20230714: Info regarding actuarial tables is contextual only. There is no one set of definitive actuarial tables that lasts forever.
20230714: For the purposes of this market, 18 years old at the time of counting is the cutoff for participating for no reason other than I am not comfortable with doing anything close to encouraging kids gambling.
@PatrickDelaney No need for compensation, this thread (except for my very first comment) wasn't about clarifying the question, it was about discussing how to answer the question and other tangential discussions.

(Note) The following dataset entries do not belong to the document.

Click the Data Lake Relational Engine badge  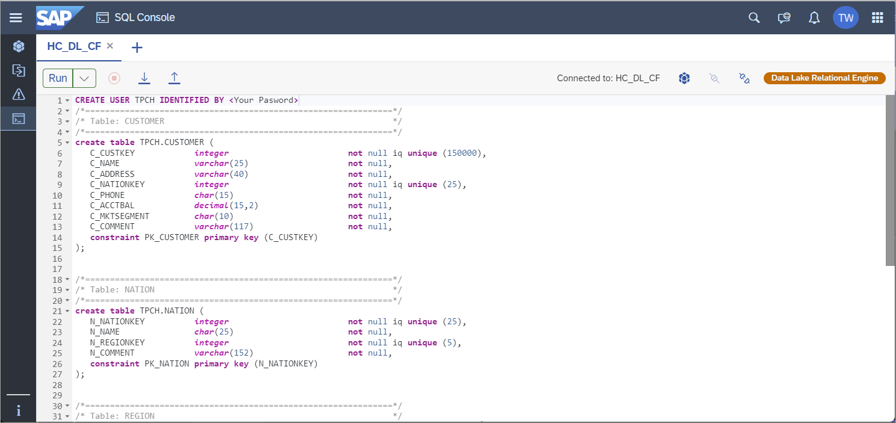824,78
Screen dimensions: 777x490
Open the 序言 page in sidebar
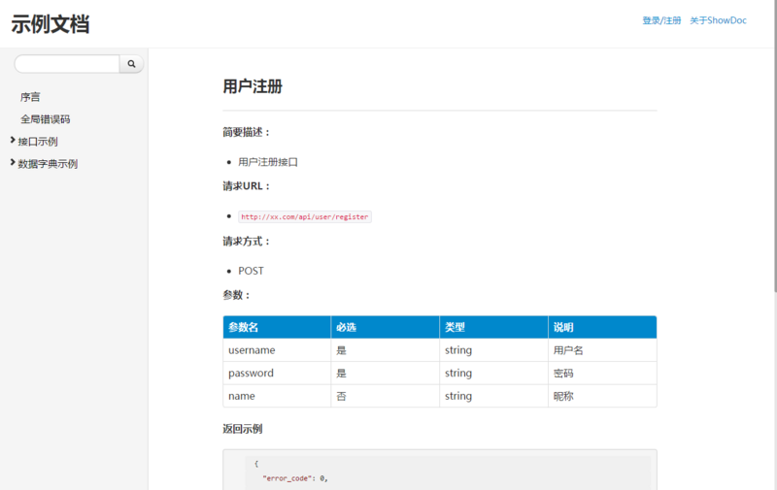point(30,97)
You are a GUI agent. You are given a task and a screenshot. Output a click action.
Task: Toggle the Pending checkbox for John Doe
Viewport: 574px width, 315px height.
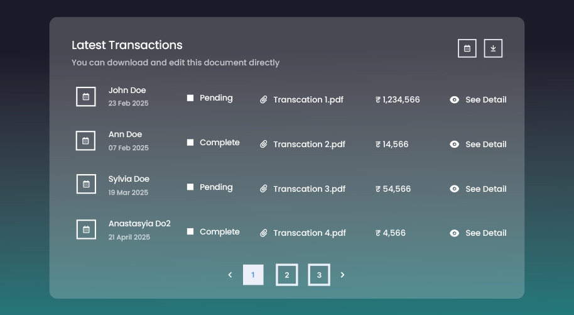[190, 98]

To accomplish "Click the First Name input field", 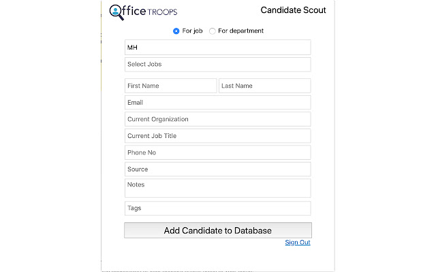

@jack Thank you. I have tried to make it a habit of compensating those who help clarify the market even if that was not their intention. I would say, if you did not want or ask for that Mana, pay it forward to someone who might help you clarify your markets (even if they are being adversarial). This money spent would likely go further if you followed this practice than me as you are a much higher visibility user and it would be a great addition to the culture of Manifold if market makers were actively trying hard to clarify their markets. You may not even need help, because your markets seem extremely well defined, but it's the thought that counts. Or, you can just use the money however you want, or keep it, it's yours.